__EXERCISE AIM__
Wherever a line below holds the word "This", copy that line.

__SUPPLIED DATA__
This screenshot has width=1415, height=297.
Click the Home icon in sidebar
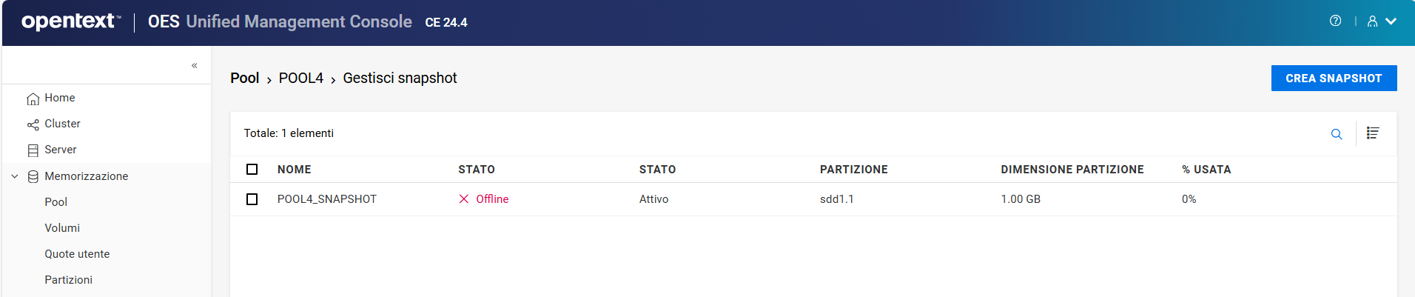coord(33,99)
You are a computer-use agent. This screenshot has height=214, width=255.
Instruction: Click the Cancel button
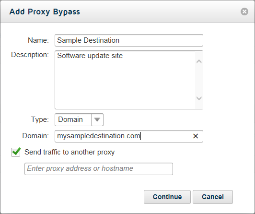point(213,197)
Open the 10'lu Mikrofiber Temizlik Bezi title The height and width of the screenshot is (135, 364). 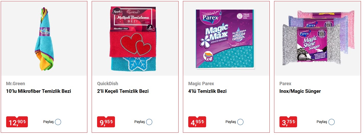[x=39, y=91]
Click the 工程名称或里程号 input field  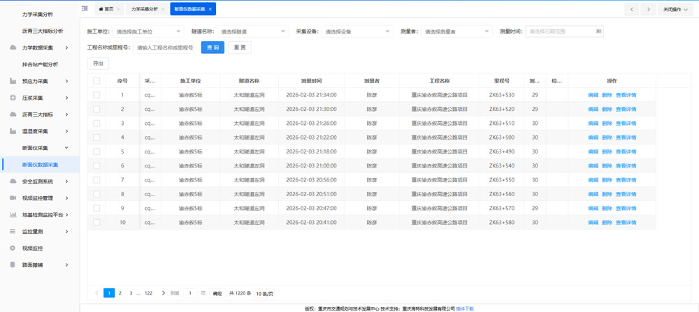coord(165,47)
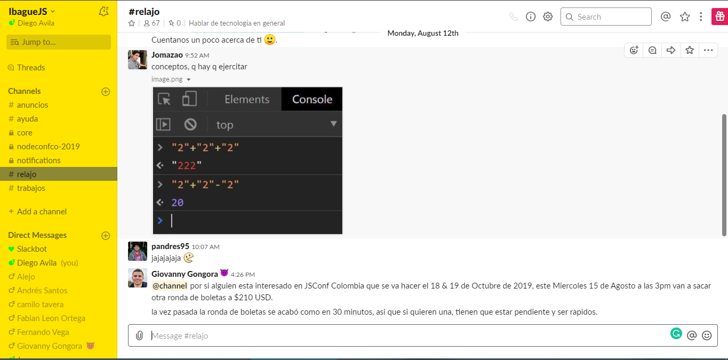Start a thread on Jomazao's message
Viewport: 728px width, 360px height.
[x=652, y=50]
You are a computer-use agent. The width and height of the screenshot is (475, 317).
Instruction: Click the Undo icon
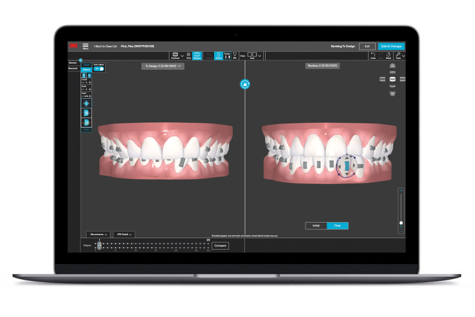click(x=373, y=55)
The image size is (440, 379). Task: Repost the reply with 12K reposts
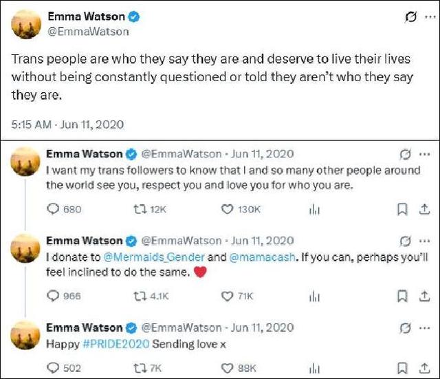(x=138, y=210)
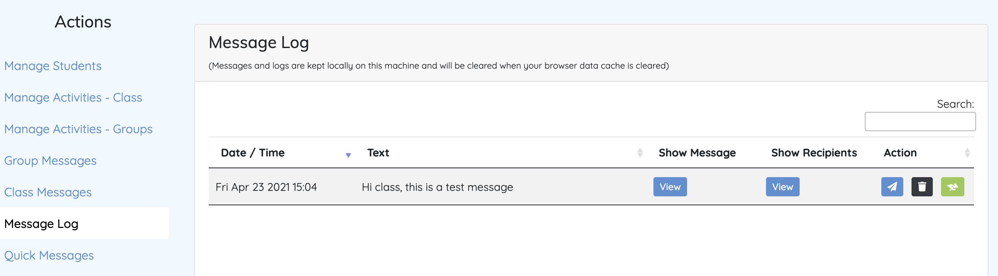Go to Manage Activities - Class
The height and width of the screenshot is (276, 998).
click(x=73, y=97)
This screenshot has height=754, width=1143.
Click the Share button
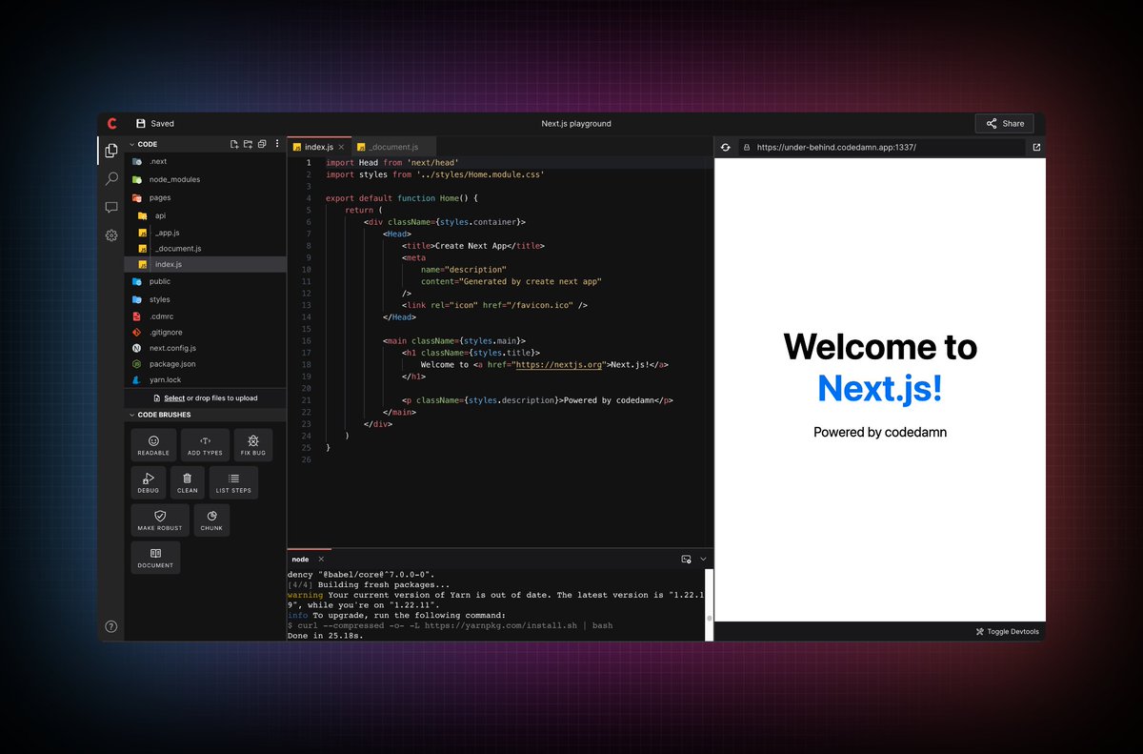(x=1004, y=123)
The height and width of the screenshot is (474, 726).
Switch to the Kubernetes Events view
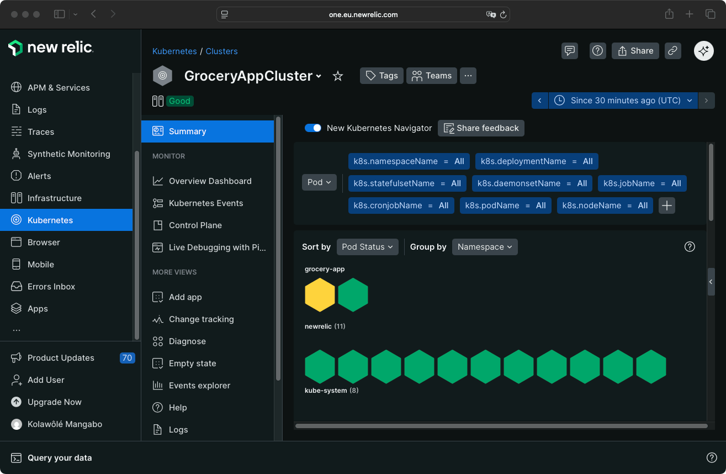[x=205, y=203]
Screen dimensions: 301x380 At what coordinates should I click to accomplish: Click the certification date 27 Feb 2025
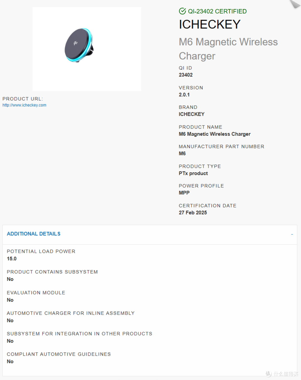(x=193, y=212)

__PROBLEM SOLUTION__
This screenshot has width=1415, height=297.
You are a computer-use agent. This screenshot has height=214, width=255.
This screenshot has height=754, width=1143.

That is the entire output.